On 12/04/2011 09:10 AM, Claudio Jeker wrote:
On Sun, Dec 04, 2011 at 01:35:33PM +0100, Sebastian Reitenbach wrote:
On Sunday, December 4, 2011 13:24 CET, Camiel Dobbelaar<c...@sentia.nl> wrote:
On 4-12-2011 13:01, Sebastian Reitenbach wrote:
the default maximum size of the tcp send and receive buffer used by the
autosizing algorithm is way too small, when trying to get maximum speed with
high bandwidth and high latency connections.
I have tweaked SB_MAX on a system too, but it was for UDP.
When running a busy Unbound resolver, the recommendation is too bump the
receive buffer to 4M or even 8M. See
http://unbound.net/documentation/howto_optimise.html
Otherwise a lot of queries are dropped when the cache is cold.
I don't think there's a magic value that's right for everyone, so a
sysctl would be nice. Maybe separate ones for tcp and udp.
I know similar sysctl's have been removed recently, and that they are
sometimes abused, but I'd say we have two valid use cases now.

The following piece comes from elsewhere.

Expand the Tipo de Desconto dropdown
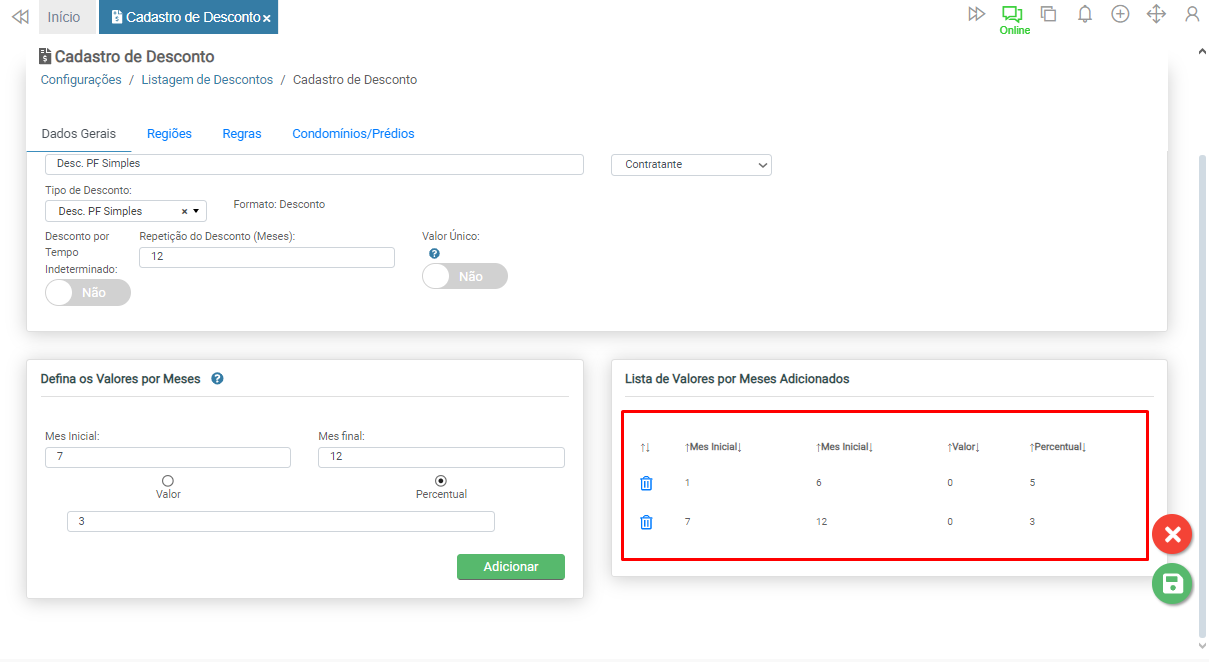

So I'd love some more discussion. :-)
since they were removed, and there is this keep it simple, and too many
knobs are bad attitude, which I think is not too bad, I just bumped the
SB_MAX value.
If there is consensus that a sysctl would make sense, I'd also look into
that approach and send new patch.
SB_MAX is there to protect your system. It gives a upperbound on how much
memory a socket may allocate. The current value is a compromize. Running
with a huge SB_MAX may make one connection faster but it will cause
resource starvation issues on busy systems.
Sure you can bump it but be aware of the consequneces (and it is why I
think we should not bump it at the moment). A proper change needs to
include some sort of resource management that ensures that we do not run
the kernel out of memory.
How many high speed high latency connections would it take to use a
"significant" proportion of kernel memory? Waving hands at the problem:
at 500 ms round trip delay, a 1Gb/s interface saturated link = 63MB
buffers per direction. A 100Mb/sec link would use 7MB per direction.

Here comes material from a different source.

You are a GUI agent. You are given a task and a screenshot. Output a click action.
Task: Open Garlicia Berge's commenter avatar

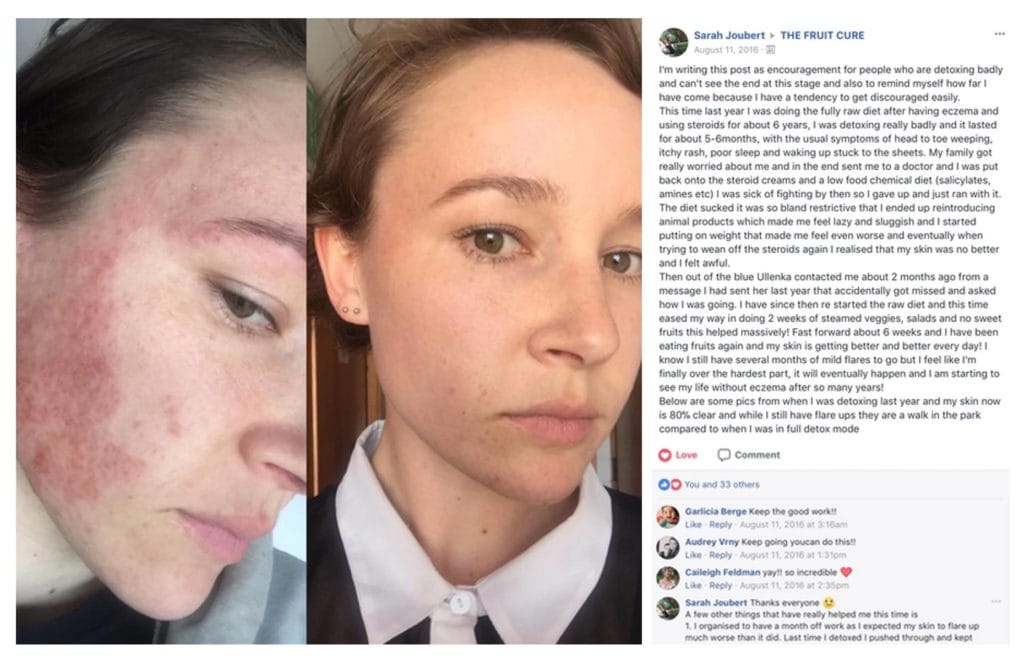coord(668,517)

Multiple sockets on such a link should use a similar amount in total
using the autosizing algorithm. If this is approximately correct,
documenting a formula might be useful for sysadmins.
A system with 512MB physical memory should be able to saturate 2 or 3
100Mb/s links with large delays without seriously depleting kernel
memory. It seems unlikely that a small system with multiple saturated
1Gb/s links (or 1 10Gb/s link) could do anything very useful.

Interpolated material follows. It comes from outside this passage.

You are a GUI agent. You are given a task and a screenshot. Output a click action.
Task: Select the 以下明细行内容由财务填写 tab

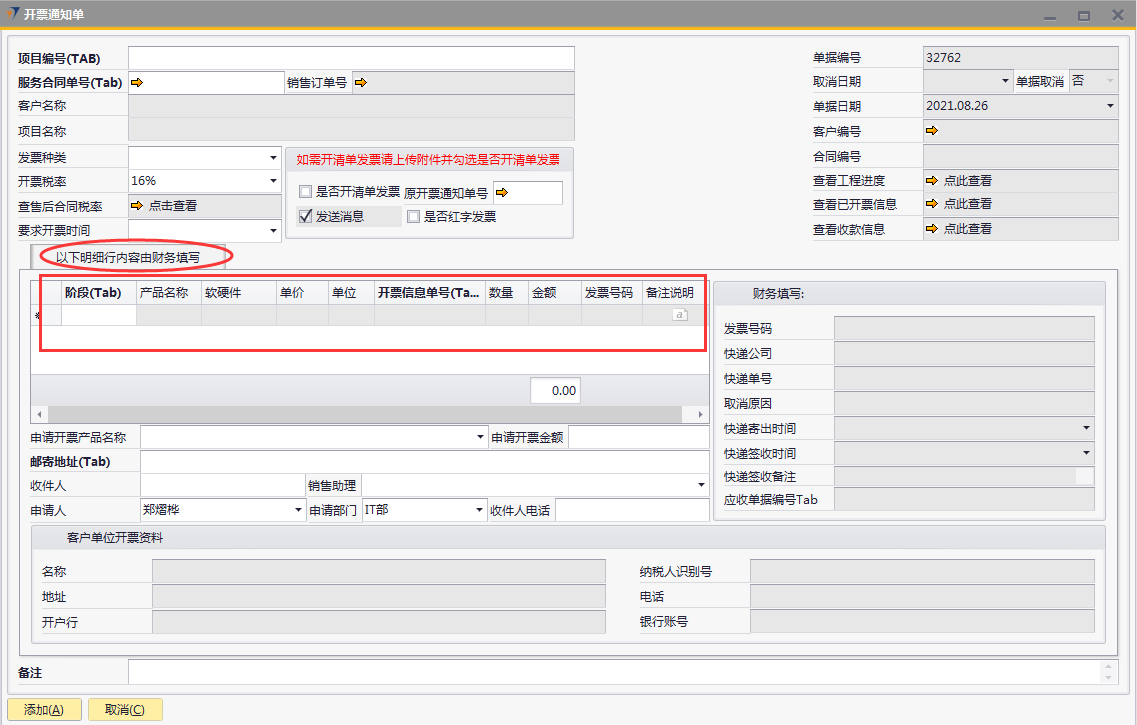[x=127, y=257]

The pathological case: many sockets each one sequentially saturating the
link and then going idle. The current limit does not defend against this.
To generalize this problem: kernel memory is limited. It is autosized at
boot time. Allowing any kernel subsystem to use a large amount
jeopardizes system stability.
Does it make sense, philosophically and technically, to allow the
sysadmin to add physical memory to the kernel at run time, perhaps
limited to (arbitrarily) 50% of physical memory?
Geoff Steckel